Reethika Ramesh awarded Towner Prize for Distinguished Academic Achievement

The award recognizes active participation in research, leadership, and academic performance.
Reethika Ramesh

Reethika Ramesh, a PhD candidate in computer science and engineering, has been awarded the Richard F. and Eleanor A. Towner Prize for Distinguished Academic Achievement by the College of Engineering. This award is presented to an outstanding graduate student in each degree program at the College; the criteria considered include the student’s active participation in research, leadership, and academic performance.

Reethika’s research interests are in digital security and privacy. In her research, she employs network measurements and empirical research methods to study systems and its users from security and privacy perspectives.. Recently, she has investigated the commercial Virtual Private Network (VPN) ecosystem in a series of large-scale studies.

A key product of her research so far is the VPNalyzer project, and the desktop tool that she and her collaborators developed to enable systematic, semi-automated investigation of the functioning of VPNs. The tool consists of a measurement test suite containing 15 measurements that identify deficiencies in service, leakages, misconfigurations, and tests for security and privacy essentials in a VPN’s operation. They used this tool to conduct the largest state-of-the-art investigation into 80 top, popular desktop VPNs. Her investigation revealed several previously unreported findings highlighting key issues and implementation shortcomings in the VPN ecosystem, including DNS and IPv6 leaks, data leaks during tunnel failure, and more. 

In a parallel research study, she conducted quantitative and qualitative studies to answer fundamental questions about the VPN ecosystem. She published a multi-perspective study that included a survey of over 1,200 VPN users and nine providers and augments their perspectives to present an overview of the current state and put forward actionable recommendations for improving and securing the VPN ecosystem.

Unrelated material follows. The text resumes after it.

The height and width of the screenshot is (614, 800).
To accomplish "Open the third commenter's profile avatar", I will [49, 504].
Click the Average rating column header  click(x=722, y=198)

Through her work, she has exposed critical shortcomings in popular currently available commercial VPNs, the ability of network service providers and governments to identify and block the use of VPNs, and issues in user education and gaps in understanding between VPN users and VPN providers.

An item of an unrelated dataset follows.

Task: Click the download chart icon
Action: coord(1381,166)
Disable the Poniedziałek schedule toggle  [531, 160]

Reethika has co-authored seven papers at top-tier security and measurement venues in her field, including four for which she was lead author. As a recognition of its practical impact, her work with the VPNalyzer tool won first place for applied security research at the Applied Research Competition as part of New York University’s CSAW’22 Cybersecurity Games and Conference. It was also used in 2021 by Consumer Reports to rate popular consumer VPNs on their effectiveness in these areas. The report resulting from their collaboration with Consumer Reports was recently cited by elected officials calling on the FTC to regulate the VPN ecosystem. Previously, Reethika has also been part of the team that  earned a USENIX Distinguished Paper Award (2022), and First Prize in the USENIX/Meta Internet Defense Prize (2022).

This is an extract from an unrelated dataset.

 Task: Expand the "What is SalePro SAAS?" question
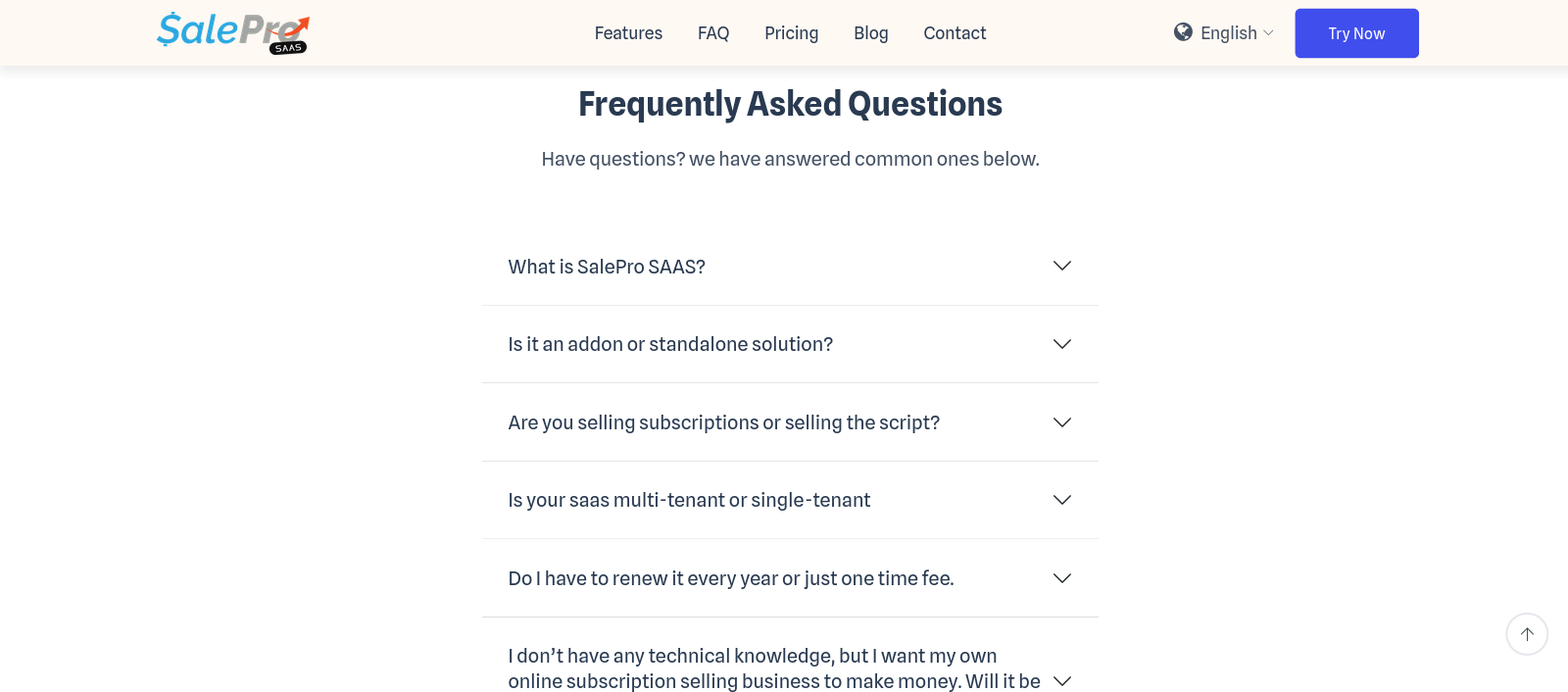pyautogui.click(x=607, y=267)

Reethika is passionate about improving enrollment and retention of students in Computer Science and in research. She has given talks for the Renew CS initiative, CS Kickstart, and served as a panelist twice for the Explore CS Research program at U-M to encourage undergraduate women to consider research careers in computing. She has been deeply involved with student organizations in the CSE department at the University of Michigan as well. She was elected twice to serve as the treasurer for the student organization ECSEL+. Reethika Ramesh is advised by Prof. Roya Ensafi.